### Dataset entries:
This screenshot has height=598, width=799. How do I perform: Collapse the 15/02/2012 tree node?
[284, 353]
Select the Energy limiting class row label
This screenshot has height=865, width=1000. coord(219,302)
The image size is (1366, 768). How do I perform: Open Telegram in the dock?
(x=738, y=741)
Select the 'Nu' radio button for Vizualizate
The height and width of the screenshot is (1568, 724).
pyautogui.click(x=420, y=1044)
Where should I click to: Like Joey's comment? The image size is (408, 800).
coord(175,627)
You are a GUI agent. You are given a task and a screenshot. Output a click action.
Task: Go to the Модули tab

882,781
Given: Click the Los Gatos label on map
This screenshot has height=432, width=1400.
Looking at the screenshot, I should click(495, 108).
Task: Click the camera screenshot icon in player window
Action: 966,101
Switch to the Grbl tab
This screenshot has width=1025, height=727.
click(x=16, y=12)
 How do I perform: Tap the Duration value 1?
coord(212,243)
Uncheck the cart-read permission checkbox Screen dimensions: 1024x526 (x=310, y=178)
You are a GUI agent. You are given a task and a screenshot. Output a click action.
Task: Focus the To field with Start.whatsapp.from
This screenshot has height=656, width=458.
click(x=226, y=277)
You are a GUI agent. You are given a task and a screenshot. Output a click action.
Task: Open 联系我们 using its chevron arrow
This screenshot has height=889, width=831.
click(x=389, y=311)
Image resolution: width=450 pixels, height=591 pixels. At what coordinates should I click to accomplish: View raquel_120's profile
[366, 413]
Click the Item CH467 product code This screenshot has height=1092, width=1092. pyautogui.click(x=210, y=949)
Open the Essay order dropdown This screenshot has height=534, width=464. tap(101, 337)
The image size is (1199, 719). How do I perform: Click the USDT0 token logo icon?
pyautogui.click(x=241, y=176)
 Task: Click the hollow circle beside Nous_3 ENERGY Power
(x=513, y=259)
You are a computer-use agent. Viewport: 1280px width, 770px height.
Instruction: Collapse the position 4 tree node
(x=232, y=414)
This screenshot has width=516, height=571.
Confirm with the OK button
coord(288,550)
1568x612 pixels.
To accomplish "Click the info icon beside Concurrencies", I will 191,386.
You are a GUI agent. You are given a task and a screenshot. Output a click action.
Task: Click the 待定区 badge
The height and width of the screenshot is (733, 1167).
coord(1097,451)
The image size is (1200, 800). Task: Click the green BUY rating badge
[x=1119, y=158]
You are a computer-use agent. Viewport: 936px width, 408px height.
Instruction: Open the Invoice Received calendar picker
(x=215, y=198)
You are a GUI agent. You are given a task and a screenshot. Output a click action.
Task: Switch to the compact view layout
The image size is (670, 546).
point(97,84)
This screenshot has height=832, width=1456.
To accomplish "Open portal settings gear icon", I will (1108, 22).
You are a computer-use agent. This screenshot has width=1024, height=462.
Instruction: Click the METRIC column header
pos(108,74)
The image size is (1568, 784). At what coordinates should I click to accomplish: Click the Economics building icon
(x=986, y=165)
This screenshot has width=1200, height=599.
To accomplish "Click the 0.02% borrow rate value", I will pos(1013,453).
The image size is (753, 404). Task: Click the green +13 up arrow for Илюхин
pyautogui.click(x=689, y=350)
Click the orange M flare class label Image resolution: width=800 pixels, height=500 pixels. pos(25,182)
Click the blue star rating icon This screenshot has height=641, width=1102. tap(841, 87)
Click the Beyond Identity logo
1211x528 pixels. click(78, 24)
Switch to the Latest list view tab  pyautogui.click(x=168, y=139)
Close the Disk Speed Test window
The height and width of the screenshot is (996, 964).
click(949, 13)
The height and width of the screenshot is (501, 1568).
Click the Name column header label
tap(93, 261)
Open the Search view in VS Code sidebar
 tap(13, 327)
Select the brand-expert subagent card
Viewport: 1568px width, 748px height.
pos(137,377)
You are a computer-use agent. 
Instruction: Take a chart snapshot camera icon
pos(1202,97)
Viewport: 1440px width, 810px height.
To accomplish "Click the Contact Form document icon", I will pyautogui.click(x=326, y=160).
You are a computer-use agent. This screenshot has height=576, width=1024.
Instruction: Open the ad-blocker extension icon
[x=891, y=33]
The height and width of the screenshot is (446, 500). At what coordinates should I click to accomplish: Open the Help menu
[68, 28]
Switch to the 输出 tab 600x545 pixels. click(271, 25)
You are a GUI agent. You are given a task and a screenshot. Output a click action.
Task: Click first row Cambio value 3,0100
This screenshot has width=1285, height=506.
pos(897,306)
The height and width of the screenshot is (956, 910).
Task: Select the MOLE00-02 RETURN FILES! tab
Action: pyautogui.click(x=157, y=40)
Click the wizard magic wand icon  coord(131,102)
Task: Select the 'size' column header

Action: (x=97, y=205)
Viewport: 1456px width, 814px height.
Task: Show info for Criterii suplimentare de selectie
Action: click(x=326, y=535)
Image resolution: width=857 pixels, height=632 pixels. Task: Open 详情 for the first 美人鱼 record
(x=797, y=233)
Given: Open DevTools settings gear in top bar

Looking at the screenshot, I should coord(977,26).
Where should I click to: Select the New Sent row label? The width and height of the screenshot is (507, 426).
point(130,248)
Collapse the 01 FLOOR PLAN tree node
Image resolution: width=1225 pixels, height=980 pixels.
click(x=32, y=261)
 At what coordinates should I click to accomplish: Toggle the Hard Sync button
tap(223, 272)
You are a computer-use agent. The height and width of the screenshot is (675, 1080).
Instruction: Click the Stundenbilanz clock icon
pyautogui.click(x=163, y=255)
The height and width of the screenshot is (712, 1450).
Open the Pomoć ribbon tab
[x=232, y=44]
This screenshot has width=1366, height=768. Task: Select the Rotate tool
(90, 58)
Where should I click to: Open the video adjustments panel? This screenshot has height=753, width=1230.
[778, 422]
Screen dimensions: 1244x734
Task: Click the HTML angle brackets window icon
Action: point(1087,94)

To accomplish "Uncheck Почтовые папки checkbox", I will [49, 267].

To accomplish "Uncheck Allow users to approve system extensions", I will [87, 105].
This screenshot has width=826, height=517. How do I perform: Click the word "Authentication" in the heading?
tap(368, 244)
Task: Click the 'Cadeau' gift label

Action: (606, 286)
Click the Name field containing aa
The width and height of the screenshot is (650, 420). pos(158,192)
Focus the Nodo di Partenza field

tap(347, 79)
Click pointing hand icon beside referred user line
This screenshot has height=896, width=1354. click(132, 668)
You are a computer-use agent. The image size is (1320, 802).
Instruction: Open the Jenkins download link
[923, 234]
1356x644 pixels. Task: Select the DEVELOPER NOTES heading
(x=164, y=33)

### EXERCISE BRIEF:
Report each line of the entries where the word "will" occurs.

### RESULT FOR THIS TASK:
To accomplish "Click the info icon beside Concurrencies", I will 191,386.
To accomplish "Open portal settings gear icon", I will (1108, 22).
To accomplish "Click the 0.02% borrow rate value", I will pos(1013,453).
To accomplish "Click the Contact Form document icon", I will pyautogui.click(x=326, y=160).
To accomplish "Uncheck Почтовые папки checkbox", I will [49, 267].
To accomplish "Uncheck Allow users to approve system extensions", I will [87, 105].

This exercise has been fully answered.